I am not going to reject the opportunity offered by the time to table amendments in advance, but the possibility that amendments will be badly drafted or rushed precisely because of this motion is a very real one. It would not be the first time that, having got to the later stages of legislation, the Government tabled substantial numbers of amendments because the draft legislation and other amendments were not drafted adequately or correctly in the first place.
Now that the Supreme Court has given its judgment and empowered Parliament to take a vote on this issue, is there not an argument for saying that the Government, by pushing this process forward with such haste and not allowing hon.

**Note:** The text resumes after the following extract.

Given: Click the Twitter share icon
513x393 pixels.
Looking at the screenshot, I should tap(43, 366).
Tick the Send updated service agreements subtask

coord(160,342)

Members to wait to see what is discussed on Second Reading, are holding the Supreme Court judgment in contempt? The judgment is about making sure that Parliament does its job on behalf of the people of all the United Kingdom, and that has been denied by the Government’s sheer and utter haste in driving things through at the pace they are doing.
I think my hon. Friend is fundamentally right. Having the time to table amendments early is welcome, of course, and the Government will rightly argue that this is Parliament deciding. Nevertheless, the consequences are absolutely as my hon. Friend has described, and as was described previously.
The hon. Gentleman gave the example of the potential £1,000 levy for incoming non-UK EU citizens. Equally, in the absence of information from the Government, we may face amendments on employers who already have employees from other EU countries. I met employers from the London hotel sector yesterday, who are very worried because about 80% of employees in some of their hotels are non-UK EU citizens. We may seek to have amendments on that issue, but in the absence of Government information, that is unclear at this stage.
Indeed. This point is oft repeated, but one could—again, without stretching your patience too much, Madam Deputy Speaker—add the Scottish fish processing sector to the hospitality sector, for precisely the same reason. Given that the Clerks will not, I assume, have had access to the White Paper to identify what may or may not have been accepted by way of clarity or change, that makes these things extremely difficult.
I was just reading the explanatory notes to the Bill, explaining why the fast-tracking is being adopted and therefore we are considering this motion now. The House agreed in December—I did not; I voted against the motion, as the hon. Gentleman did—to authorise the invoking of article 50 by the end of March. But at that stage we did not know what the Supreme Court judgment would be, neither in respect of the role of this House nor in respect of the role of the other legislatures. Does the hon. Gentleman agree that, now that circumstances have changed, it is right that the House reconsiders, and that therefore the explanatory reason for the fast-tracking really does not hold water?
I think, on balance, that that is probably correct. The additional time for the amendments is welcome, but the fast-tracking of what is a very small measure, when the Government would appear to have an in-built majority, seems like unnecessary haste, which is intended only to meet arbitrary timetables rather than to allow proper, detailed and timeous scrutiny.
We will not oppose the motion—as I say, the opportunity to table amendments in advance of Second Reading is welcome—but I am sure that no one will be left in any doubt that it is not without some significant and substantial problems.